TAREFA A REALIZAR:
Altere "Pressroom" para "Presă" e reproduza a listagem abaixo por inteiro, mantendo todo o resto inalterado. Deixe as imagens de fora da resposta.

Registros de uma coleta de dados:
- - - - -

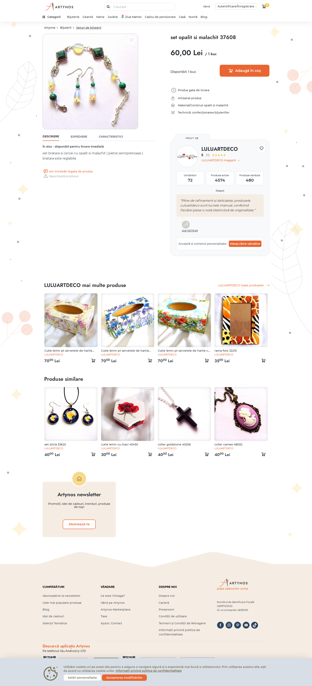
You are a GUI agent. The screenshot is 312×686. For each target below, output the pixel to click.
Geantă (88, 17)
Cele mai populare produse (62, 603)
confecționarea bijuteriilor (210, 112)
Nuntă (193, 17)
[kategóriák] (53, 17)
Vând (206, 6)
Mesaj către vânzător (245, 244)
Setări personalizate (82, 677)
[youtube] (246, 625)
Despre (220, 190)
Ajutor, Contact (111, 623)
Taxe (104, 616)
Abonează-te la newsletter (61, 596)
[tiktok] (254, 625)
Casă (182, 17)
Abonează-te (79, 524)
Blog (204, 17)
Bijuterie (73, 17)
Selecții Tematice (55, 623)
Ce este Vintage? (113, 596)
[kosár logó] (264, 6)
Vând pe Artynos (113, 603)
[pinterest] (237, 625)
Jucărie (113, 17)
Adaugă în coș (244, 70)
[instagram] (228, 625)
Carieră (164, 603)
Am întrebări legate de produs (68, 171)
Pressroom (166, 609)
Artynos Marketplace (116, 609)
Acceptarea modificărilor (124, 677)
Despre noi (167, 596)
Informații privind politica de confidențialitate (149, 671)
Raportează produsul (61, 176)
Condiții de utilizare (173, 616)
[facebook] (220, 625)
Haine (100, 17)
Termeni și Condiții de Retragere (182, 623)
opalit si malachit (216, 105)
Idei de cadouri (53, 616)
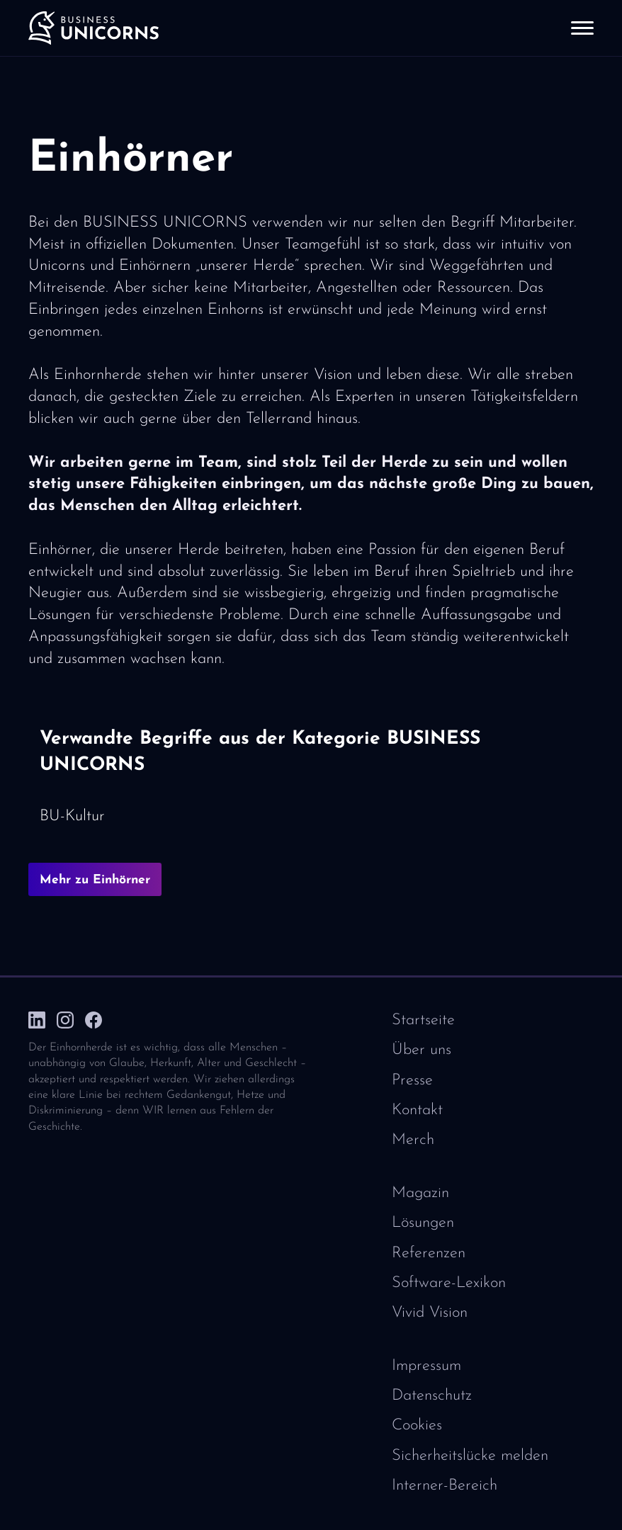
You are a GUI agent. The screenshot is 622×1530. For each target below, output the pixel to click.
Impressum (426, 1366)
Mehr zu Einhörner (95, 880)
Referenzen (428, 1253)
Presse (412, 1080)
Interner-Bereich (444, 1486)
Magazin (420, 1193)
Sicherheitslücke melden (470, 1456)
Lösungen (423, 1223)
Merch (413, 1140)
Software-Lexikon (449, 1283)
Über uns (421, 1050)
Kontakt (417, 1110)
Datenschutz (432, 1396)
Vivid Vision (430, 1313)
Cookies (417, 1425)
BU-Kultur (72, 816)
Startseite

- - - - -

A SOLUÇÃO:
You are a GUI agent. The screenshot is 312×686. For each target below, output the pixel to click.
Geantă (88, 17)
Cele mai populare produse (62, 603)
confecționarea bijuteriilor (210, 112)
Nuntă (193, 17)
[kategóriák] (53, 17)
Vând (206, 6)
Mesaj către vânzător (245, 244)
Setări personalizate (82, 677)
[youtube] (246, 625)
Despre (220, 190)
Ajutor, Contact (111, 623)
Taxe (104, 616)
Abonează-te la newsletter (61, 596)
[tiktok] (254, 625)
Casă (182, 17)
Abonează-te (79, 524)
Blog (204, 17)
Bijuterie (73, 17)
Selecții Tematice (55, 623)
Ce este Vintage? (113, 596)
[kosár logó] (264, 6)
Vând pe Artynos (113, 603)
[pinterest] (237, 625)
Jucărie (113, 17)
Adaugă în coș (244, 70)
[instagram] (228, 625)
Carieră (164, 603)
Am întrebări legate de produs (68, 171)
Presă (166, 609)
Artynos Marketplace (116, 609)
Acceptarea modificărilor (124, 677)
Despre noi (167, 596)
Informații privind politica de confidențialitate (149, 671)
Raportează produsul (61, 176)
Condiții de utilizare (173, 616)
[facebook] (220, 625)
Haine (100, 17)
Termeni și Condiții de Retragere (182, 623)
opalit si malachit (216, 105)
Idei de cadouri (53, 616)
You are a GUI agent. The screenshot is 622×1530. For each target below, output the pixel to click.
Impressum (426, 1366)
Mehr zu Einhörner (95, 880)
Referenzen (428, 1253)
Presse (412, 1080)
Interner-Bereich (444, 1486)
Magazin (420, 1193)
Sicherheitslücke melden (470, 1456)
Lösungen (423, 1223)
Merch (413, 1140)
Software-Lexikon (449, 1283)
Über uns (421, 1050)
Kontakt (417, 1110)
Datenschutz (432, 1396)
Vivid Vision (430, 1313)
Cookies (417, 1425)
BU-Kultur (72, 816)
Startseite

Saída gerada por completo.